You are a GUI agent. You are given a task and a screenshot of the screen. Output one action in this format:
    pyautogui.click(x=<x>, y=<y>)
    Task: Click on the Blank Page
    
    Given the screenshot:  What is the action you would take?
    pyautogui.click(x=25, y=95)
* * *
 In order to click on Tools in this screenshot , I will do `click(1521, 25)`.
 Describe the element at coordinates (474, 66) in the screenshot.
--
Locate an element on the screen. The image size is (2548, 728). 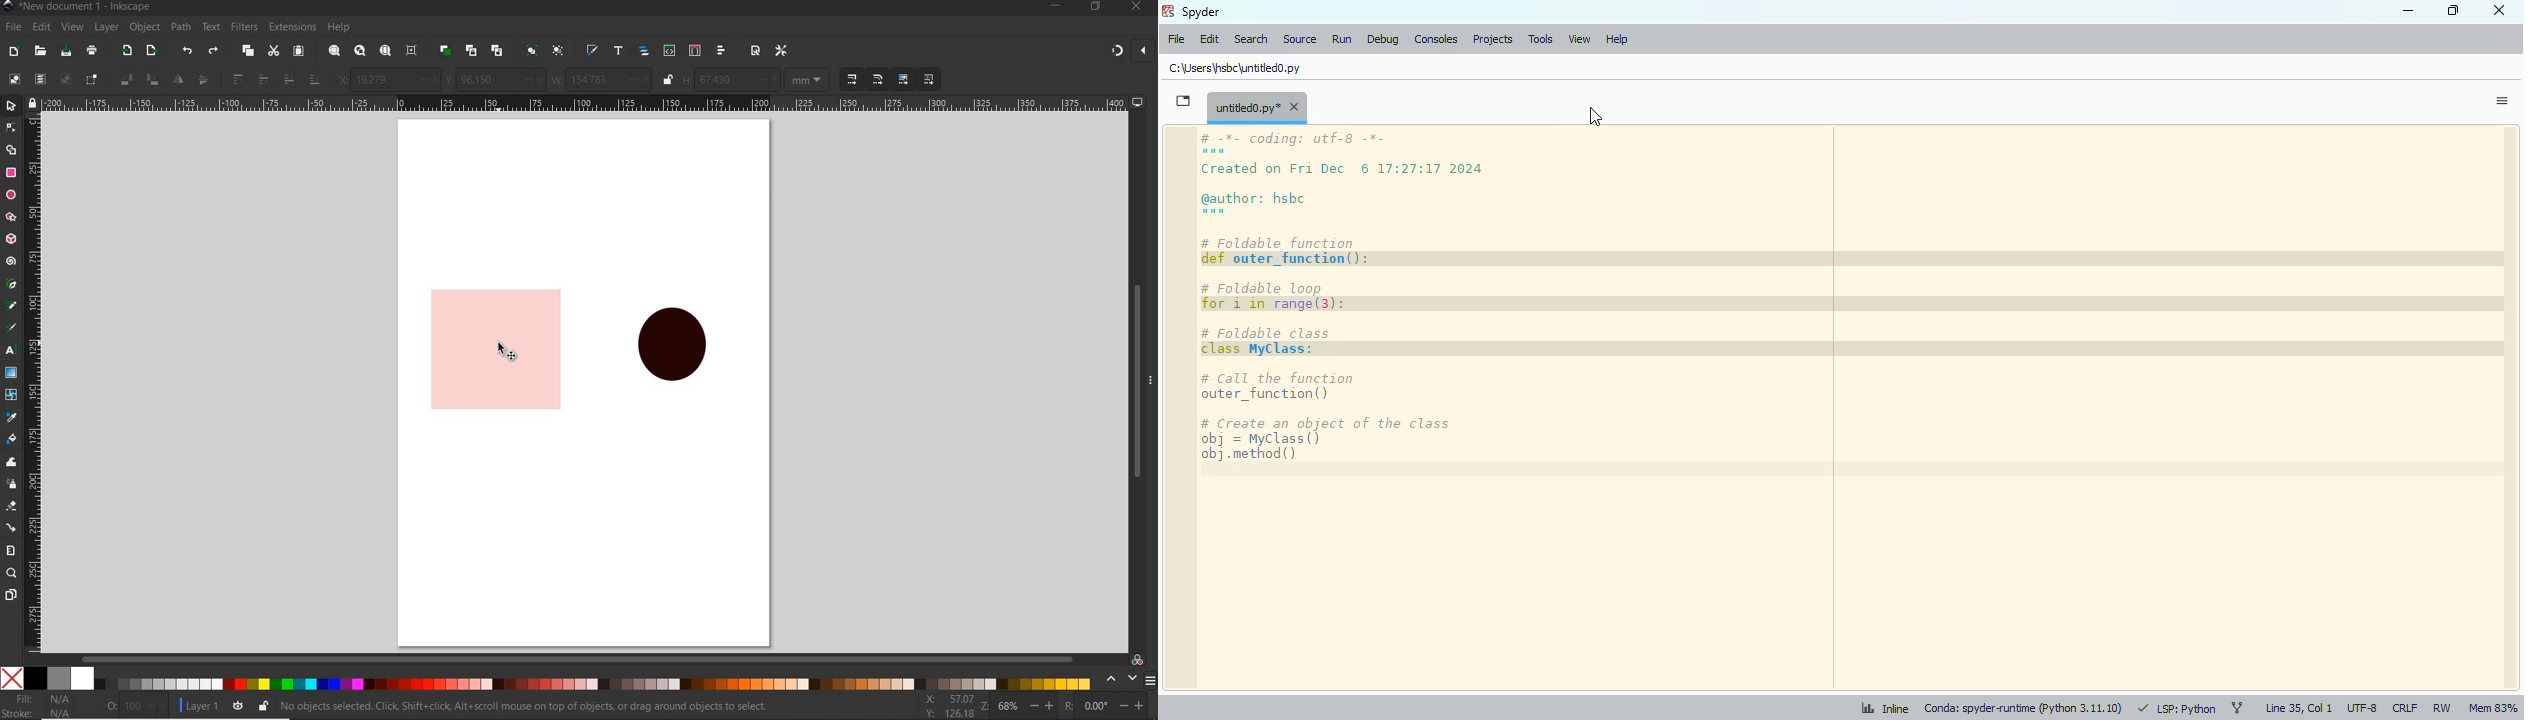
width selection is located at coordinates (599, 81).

■ **WHAT THIS TASK INVOLVES**
Copy out the lines of the entries above, starting at the line with "You are a GUI" and ending with the line with "pyautogui.click(x=25, y=95)", keeping both of those lines.

■ **CORRECT OUTPUT**
You are a GUI agent. You are given a task and a screenshot of the screen. Output one action in this format:
    pyautogui.click(x=<x>, y=<y>)
    Task: Click on the Blank Page
    
    Given the screenshot:  What is the action you would take?
    pyautogui.click(x=25, y=95)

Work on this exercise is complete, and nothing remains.